-- Problem set --
A – Reproduce a part of the Mecistocephalus uncifer article word for word. Begin at the words "Mecistocephalus uncifer is" and stop after "synonyms of Mecistocephalus.".
B – Using the Mecistocephalus uncifer article, explain why the species is now placed in the genus Mecistocephalus even though Silvestri named it Lamnonyx uncifer and Chamberlin later moved it to Dasyptyx.

-- Quoted passage --
Mecistocephalus uncifer

Scientific classification
- Kingdom: Animalia
- Phylum: Arthropoda
- Subphylum: Myriapoda
- Class: Chilopoda
- Order: Geophilomorpha
- Family: Mecistocephalidae
- Genus: Mecistocephalus
- Species: M. uncifer
- Binomial name: Mecistocephalus uncifer (Silvestri, 1919)
- Synonyms: Lamnonyx uncifer Silvestri, 1919;

= Mecistocephalus uncifer =

- Genus: Mecistocephalus
- Species: uncifer
- Authority: (Silvestri, 1919)

Species of centipede

Mecistocephalus uncifer is a species of soil centipede in the Mecistocephalidae family. This centipede is found on the island of New Guinea. This species has 49 pairs of legs and can reach 65 mm in length.

== Discovery and distribution ==
This species was first described in 1919 by Italian myriapodologist Filippo Silvestri. He based the original description of this species on specimens found at an elevation of 1,300 meters in Moroka in Central Province in Papua New Guinea. This species is known only from Papua New Guinea.

== Taxonomy ==
Silvestri originally described this species under the name Lamnonyx uncifer. In 1920, however, the American biologist Ralph V. Chamberlin placed this species in the genus Dasyptyx instead. Authorities now deem both Lamnonyx and Dasyptyx to be junior synonyms of Mecistocephalus.

== Description ==
This species features 49 leg pairs and can reach 65 mm in length and 2.6 mm in width. The body is yellow with a darker back and a reddish brown head. The dorsal plate on the head is nearly twice as long as wide. The mandible features 12 to 15 pectinate lamellae (comb blades). The first article of the forcipule feature two large teeth that are curved backwards like hooks, the second article features a small tooth, and the third article features a tooth that is also curved like a hook. The first pair of legs are less than half as long as the second pair. The sternites feature a forked groove. The sternite of the last leg-bearing segment is shaped like a long trapezoid and features dense but short bristles on the posterior part. The basal element of each of the ultimate legs feature numerous pores, some small and some larger, but with no single pore that is especially large. The ultimate legs are more than twice as long as the penultimate legs.

-- Available data --

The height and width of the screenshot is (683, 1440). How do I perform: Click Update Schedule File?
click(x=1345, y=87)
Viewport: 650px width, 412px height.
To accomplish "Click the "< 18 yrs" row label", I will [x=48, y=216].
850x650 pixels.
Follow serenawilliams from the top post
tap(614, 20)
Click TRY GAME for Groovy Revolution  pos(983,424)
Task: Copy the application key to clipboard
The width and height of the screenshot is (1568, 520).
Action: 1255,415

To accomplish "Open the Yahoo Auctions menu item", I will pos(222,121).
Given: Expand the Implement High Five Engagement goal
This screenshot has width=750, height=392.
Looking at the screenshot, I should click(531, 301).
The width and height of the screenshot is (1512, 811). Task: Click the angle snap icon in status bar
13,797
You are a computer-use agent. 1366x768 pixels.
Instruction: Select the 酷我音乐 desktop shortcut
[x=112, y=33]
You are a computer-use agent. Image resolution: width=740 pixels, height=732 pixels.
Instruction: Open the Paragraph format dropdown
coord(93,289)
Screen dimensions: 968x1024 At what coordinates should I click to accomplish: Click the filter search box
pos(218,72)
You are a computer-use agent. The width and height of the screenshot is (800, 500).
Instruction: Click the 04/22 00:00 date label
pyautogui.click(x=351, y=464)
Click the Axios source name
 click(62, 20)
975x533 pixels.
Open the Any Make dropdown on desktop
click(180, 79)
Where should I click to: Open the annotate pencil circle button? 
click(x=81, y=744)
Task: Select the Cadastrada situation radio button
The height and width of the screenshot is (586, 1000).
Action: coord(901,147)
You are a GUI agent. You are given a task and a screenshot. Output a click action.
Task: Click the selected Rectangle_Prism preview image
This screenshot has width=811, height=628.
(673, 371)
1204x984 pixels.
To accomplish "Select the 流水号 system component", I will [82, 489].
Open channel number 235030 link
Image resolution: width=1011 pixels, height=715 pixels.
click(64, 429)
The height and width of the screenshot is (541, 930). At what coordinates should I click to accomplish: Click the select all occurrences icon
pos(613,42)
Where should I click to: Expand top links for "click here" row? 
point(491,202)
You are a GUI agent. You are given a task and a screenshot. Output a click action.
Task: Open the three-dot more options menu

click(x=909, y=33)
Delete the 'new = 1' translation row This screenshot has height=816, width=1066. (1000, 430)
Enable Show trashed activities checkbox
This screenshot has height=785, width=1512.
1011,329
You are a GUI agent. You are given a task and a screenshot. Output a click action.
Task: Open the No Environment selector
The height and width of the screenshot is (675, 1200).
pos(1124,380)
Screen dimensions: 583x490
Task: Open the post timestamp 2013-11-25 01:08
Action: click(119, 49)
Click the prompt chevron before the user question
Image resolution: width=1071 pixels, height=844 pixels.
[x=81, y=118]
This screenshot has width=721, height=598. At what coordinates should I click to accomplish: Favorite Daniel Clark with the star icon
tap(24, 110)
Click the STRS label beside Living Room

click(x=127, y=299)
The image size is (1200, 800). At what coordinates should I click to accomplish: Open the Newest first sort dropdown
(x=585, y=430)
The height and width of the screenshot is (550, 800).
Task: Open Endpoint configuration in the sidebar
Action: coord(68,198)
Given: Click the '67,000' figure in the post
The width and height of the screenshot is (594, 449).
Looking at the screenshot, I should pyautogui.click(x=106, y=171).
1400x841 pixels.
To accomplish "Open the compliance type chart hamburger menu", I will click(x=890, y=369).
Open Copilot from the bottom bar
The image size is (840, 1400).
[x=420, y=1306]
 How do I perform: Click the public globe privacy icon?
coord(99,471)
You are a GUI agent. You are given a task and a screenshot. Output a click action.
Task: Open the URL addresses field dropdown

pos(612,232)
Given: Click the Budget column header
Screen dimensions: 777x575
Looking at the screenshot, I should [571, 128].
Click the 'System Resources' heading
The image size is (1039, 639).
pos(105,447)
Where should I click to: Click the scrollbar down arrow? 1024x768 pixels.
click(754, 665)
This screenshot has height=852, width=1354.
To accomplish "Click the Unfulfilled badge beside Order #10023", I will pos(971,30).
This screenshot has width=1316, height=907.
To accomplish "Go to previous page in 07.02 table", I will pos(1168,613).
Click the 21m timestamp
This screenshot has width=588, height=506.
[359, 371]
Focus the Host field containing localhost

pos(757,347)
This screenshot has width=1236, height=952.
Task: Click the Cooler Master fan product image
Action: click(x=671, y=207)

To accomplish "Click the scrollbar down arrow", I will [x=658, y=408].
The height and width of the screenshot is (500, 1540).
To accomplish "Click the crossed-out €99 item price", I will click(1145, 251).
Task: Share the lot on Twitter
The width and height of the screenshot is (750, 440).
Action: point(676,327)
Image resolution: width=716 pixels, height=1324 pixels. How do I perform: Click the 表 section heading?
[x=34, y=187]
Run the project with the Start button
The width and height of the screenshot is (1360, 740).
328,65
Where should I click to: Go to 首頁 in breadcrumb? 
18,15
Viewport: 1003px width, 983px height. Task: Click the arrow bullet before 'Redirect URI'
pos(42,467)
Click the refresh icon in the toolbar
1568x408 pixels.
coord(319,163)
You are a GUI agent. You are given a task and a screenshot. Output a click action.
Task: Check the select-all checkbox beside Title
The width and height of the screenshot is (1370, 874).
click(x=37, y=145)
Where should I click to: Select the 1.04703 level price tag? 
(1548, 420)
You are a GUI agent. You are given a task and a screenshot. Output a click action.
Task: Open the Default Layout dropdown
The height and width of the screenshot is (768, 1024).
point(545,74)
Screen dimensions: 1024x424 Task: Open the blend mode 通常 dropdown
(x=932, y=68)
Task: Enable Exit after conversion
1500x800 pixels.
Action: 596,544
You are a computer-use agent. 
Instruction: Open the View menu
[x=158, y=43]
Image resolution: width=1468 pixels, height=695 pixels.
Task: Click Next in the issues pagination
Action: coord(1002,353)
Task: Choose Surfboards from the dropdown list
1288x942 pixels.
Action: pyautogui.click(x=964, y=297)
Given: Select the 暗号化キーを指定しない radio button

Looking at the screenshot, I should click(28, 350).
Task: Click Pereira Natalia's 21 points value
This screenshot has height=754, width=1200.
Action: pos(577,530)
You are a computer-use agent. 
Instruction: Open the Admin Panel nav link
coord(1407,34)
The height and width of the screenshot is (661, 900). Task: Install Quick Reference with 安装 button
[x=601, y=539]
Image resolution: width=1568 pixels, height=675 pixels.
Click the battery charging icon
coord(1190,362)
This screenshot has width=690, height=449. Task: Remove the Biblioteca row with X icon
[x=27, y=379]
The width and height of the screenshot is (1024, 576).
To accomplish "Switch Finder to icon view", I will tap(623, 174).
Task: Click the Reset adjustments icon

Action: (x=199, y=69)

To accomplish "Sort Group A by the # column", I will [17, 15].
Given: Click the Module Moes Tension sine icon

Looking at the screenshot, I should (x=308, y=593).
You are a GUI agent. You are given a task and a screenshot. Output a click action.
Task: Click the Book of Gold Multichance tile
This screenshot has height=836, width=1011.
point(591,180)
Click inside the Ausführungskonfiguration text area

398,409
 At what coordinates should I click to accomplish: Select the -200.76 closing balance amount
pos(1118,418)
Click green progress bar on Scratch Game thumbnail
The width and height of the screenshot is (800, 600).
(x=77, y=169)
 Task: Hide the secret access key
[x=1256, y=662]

-- Solutions --
A –
Mecistocephalus uncifer is a species of soil centipede in the Mecistocephalidae family. This centipede is found on the island of New Guinea. This species has 49 pairs of legs and can reach 65 mm in length.

== Discovery and distribution ==
This species was first described in 1919 by Italian myriapodologist Filippo Silvestri. He based the original description of this species on specimens found at an elevation of 1,300 meters in Moroka in Central Province in Papua New Guinea. This species is known only from Papua New Guinea.

== Taxonomy ==
Silvestri originally described this species under the name Lamnonyx uncifer. In 1920, however, the American biologist Ralph V. Chamberlin placed this species in the genus Dasyptyx instead. Authorities now deem both Lamnonyx and Dasyptyx to be junior synonyms of Mecistocephalus.

B – Authorities now regard both Lamnonyx and Dasyptyx as junior synonyms of Mecistocephalus. Both earlier genus names therefore fall under Mecistocephalus, so the species is listed as Mecistocephalus uncifer.